本项目目的是用tensorflow里面contrib.learn工具包对文本进行词向量训练和分类，相比以前低版本的tensorflow，1.0版本提供了很多方便的高级接口。本文的数据使用了20类新闻，具体原型代码可以参看tensorflow[文本分类示例](https://github.com/tensorflow/tensorflow/blob/r1.0/tensorflow/examples/learn/text_classification.py)。

## 加载工具包

In [1]:
from __future__ import absolute_import
from __future__ import division
from __future__ import print_function

import argparse
import sys

import numpy as np
import pandas
from sklearn import metrics
import tensorflow as tf

learn = tf.contrib.learn
from tensorflow.contrib.layers.python.layers import encoders

## 读取20类新闻数据

In [59]:
from sklearn.datasets import fetch_20newsgroups
import string
import re
news_train = fetch_20newsgroups(subset='train', shuffle=True, 
                                remove=('headers'), random_state=11)

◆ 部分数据
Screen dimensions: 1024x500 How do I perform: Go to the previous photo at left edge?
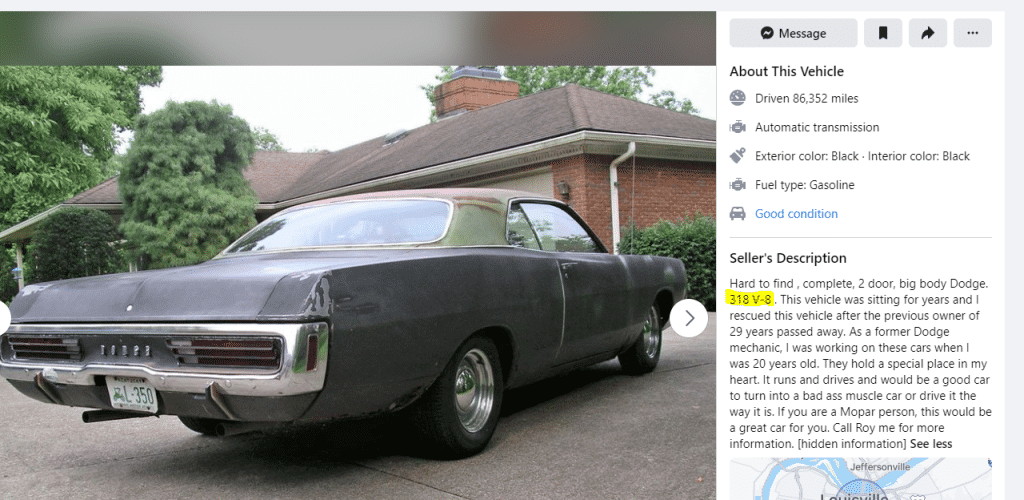(3, 319)
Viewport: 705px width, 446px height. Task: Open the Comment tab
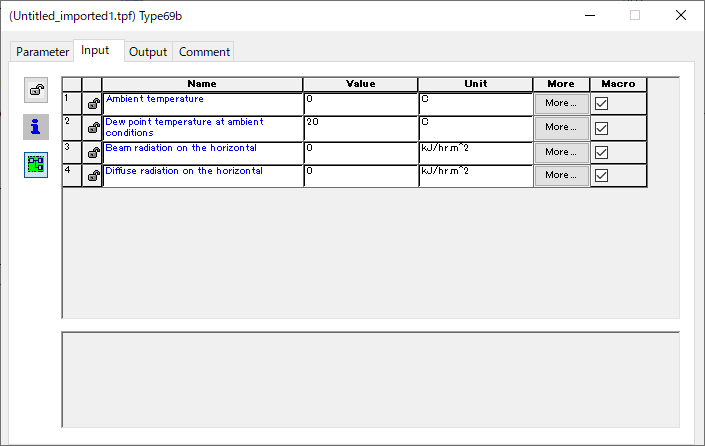point(204,52)
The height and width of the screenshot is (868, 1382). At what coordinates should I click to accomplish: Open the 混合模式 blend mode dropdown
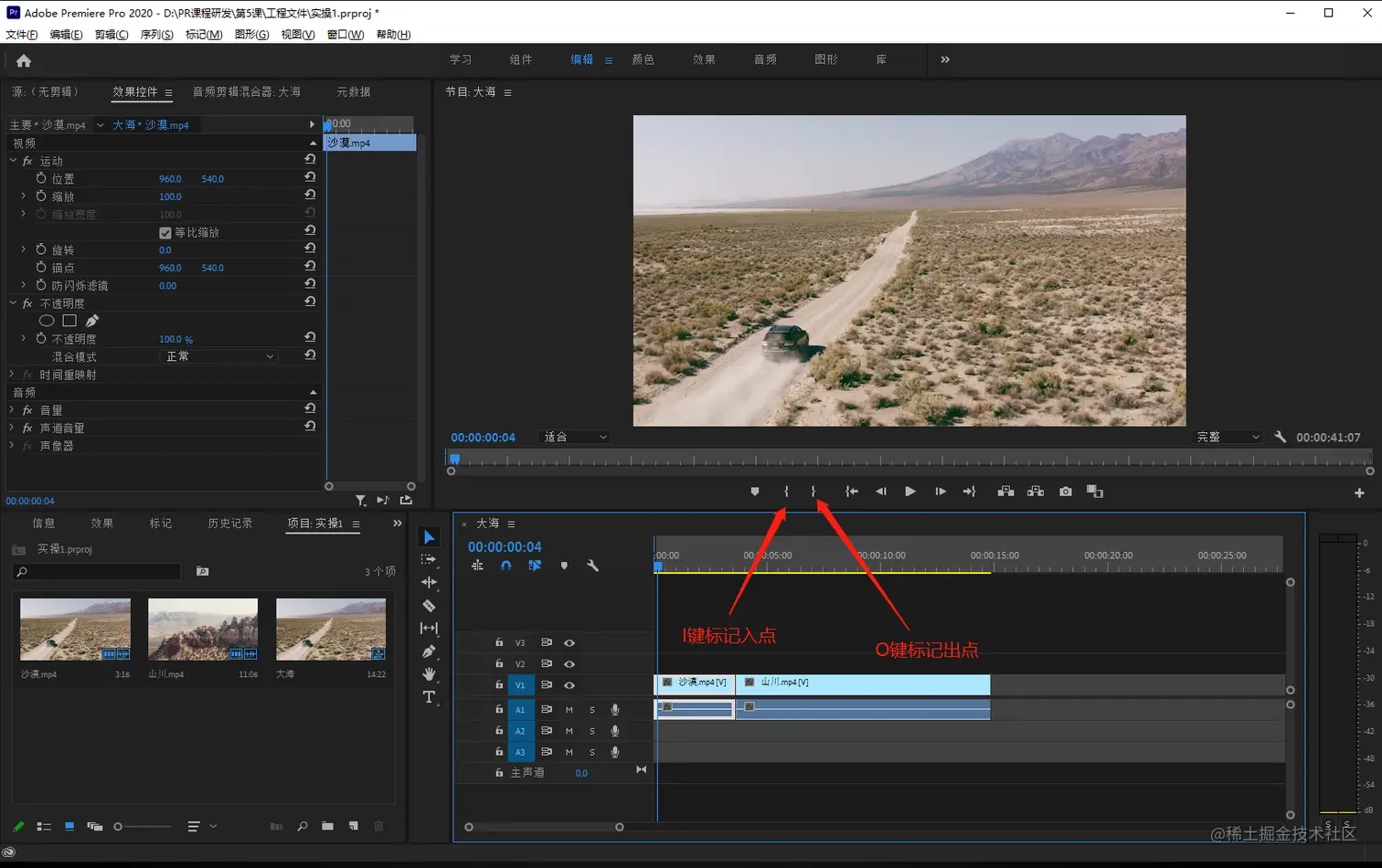pyautogui.click(x=218, y=356)
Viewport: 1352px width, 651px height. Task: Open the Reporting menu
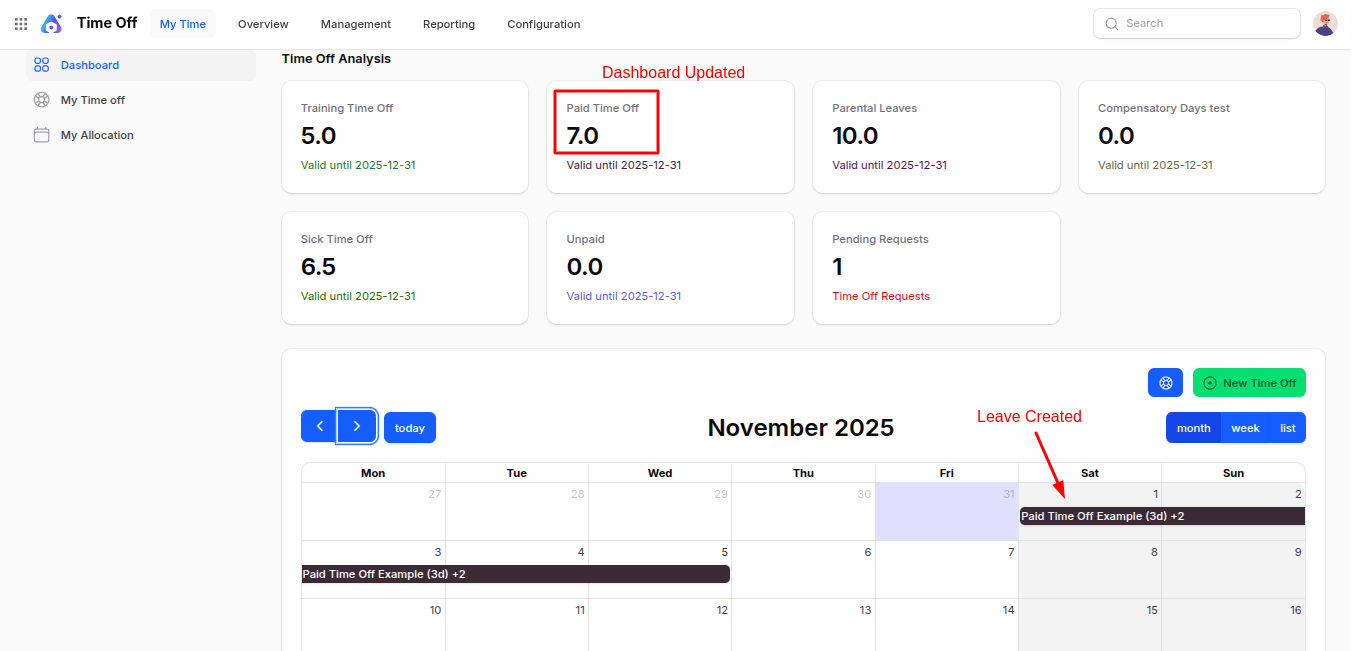[449, 24]

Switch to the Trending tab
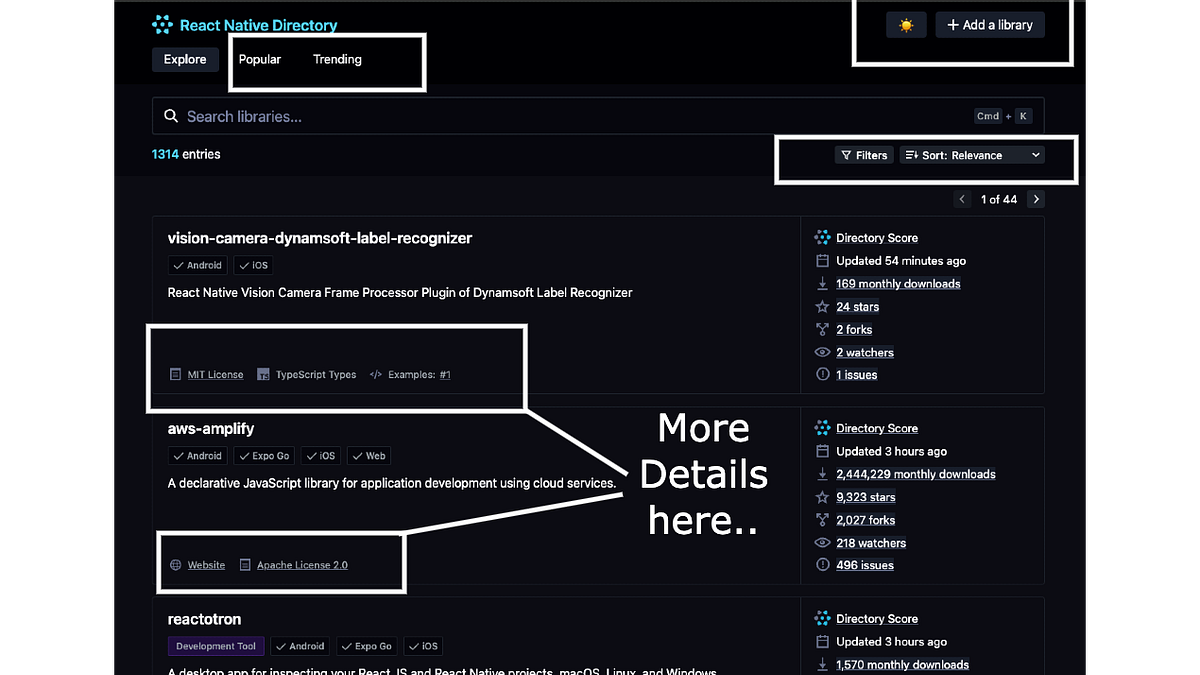(x=337, y=59)
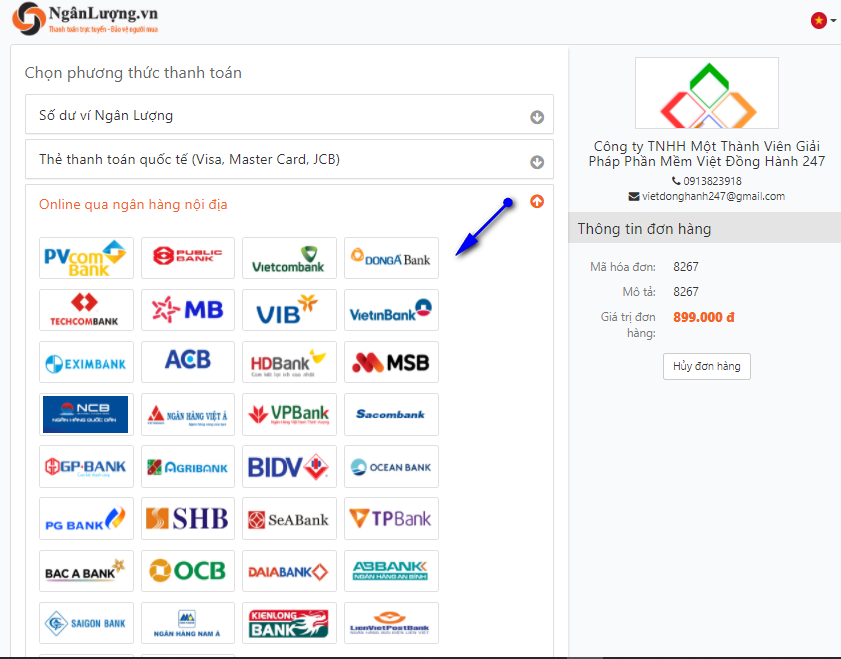The height and width of the screenshot is (659, 841).
Task: Click the NgânLượng.vn logo
Action: pos(85,19)
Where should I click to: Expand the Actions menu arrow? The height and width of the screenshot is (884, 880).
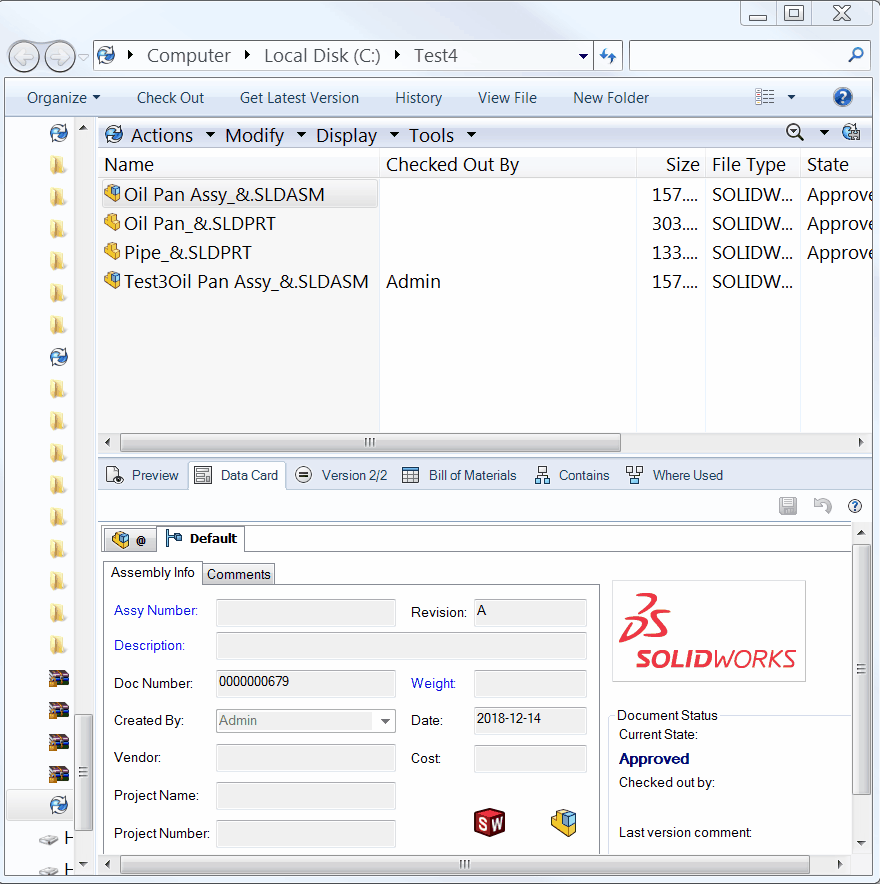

◆ 练习题目
(1) 请照抄这篇TensorFlow文本分类文章中的一段，从“learn = tf.contrib.learn”起，到“remove=('headers'), random_state=11)”止。
(2) 根据这篇TensorFlow文本分类文章回答下列问题：
(a) 文中使用的是什么数据？
(b) 文中说哪个版本的tensorflow提供了很多方便的高级接口？
(c) 调用fetch_20newsgroups读取训练数据时，random_state设为多少？
(3) 请从这篇TensorFlow文本分类文章的末尾往下接着写。

◆ 练习结果
(1)
learn = tf.contrib.learn
from tensorflow.contrib.layers.python.layers import encoders

## 读取20类新闻数据

In [59]:
from sklearn.datasets import fetch_20newsgroups
import string
import re
news_train = fetch_20newsgroups(subset='train', shuffle=True, 
                                remove=('headers'), random_state=11)

(2)
(a) 20类新闻。
(b) 1.0版本。
(c) 11。

(3)
news_test = fetch_20newsgroups(subset='test', shuffle=True, 
                                remove=('headers'), random_state=11)

In [98]:
#清除数字和换行符，将标点符号当作词
def cleanText(corpus):
    for c in string.punctuation:  
        corpus = [z.lower().replace(c,' %s '%c ) for z in corpus]
    #corpus = [re.sub('['+string.punctuation+']', '', s) for s in corpus]
    corpus = [re.sub('['+string.digits+']', '', z) for z in corpus]
    corpus = [z.lower().replace('\n','') for z in corpus]    
    return corpus
X_train = cleanText(news_train.data)   
X_test = cleanText(news_test.data)  

In [99]:
y_train, y_test = news_train.target, news_test.target

## 读取DBpedia文件

In [17]:
train = pandas.read_csv('dbpedia_csv/train.csv', header=None)
X_train, y_train = train[2], train[0]
test = pandas.read_csv('dbpedia_csv/test.csv', header=None)
X_test, y_test = test[2], test[0]

In [18]:
print(X_train.shape)

(560000,)


In [21]:
#随机选取一部分样本进行计算
index = np.random.choice(a=range(len(X_train)),size=160000,replace=False)
X_train = X_train[index]
y_train = y_train[index]

### 建立词库和文本向量矩阵

In [30]:
MAX_DOCUMENT_LENGTH = 100
EMBEDDING_SIZE = 30
n_words = 0

In [31]:
# 处理词库
vocab_processor = learn.preprocessing.VocabularyProcessor(MAX_DOCUMENT_LENGTH)
x_train = np.array(list(vocab_processor.fit_transform(X_train)))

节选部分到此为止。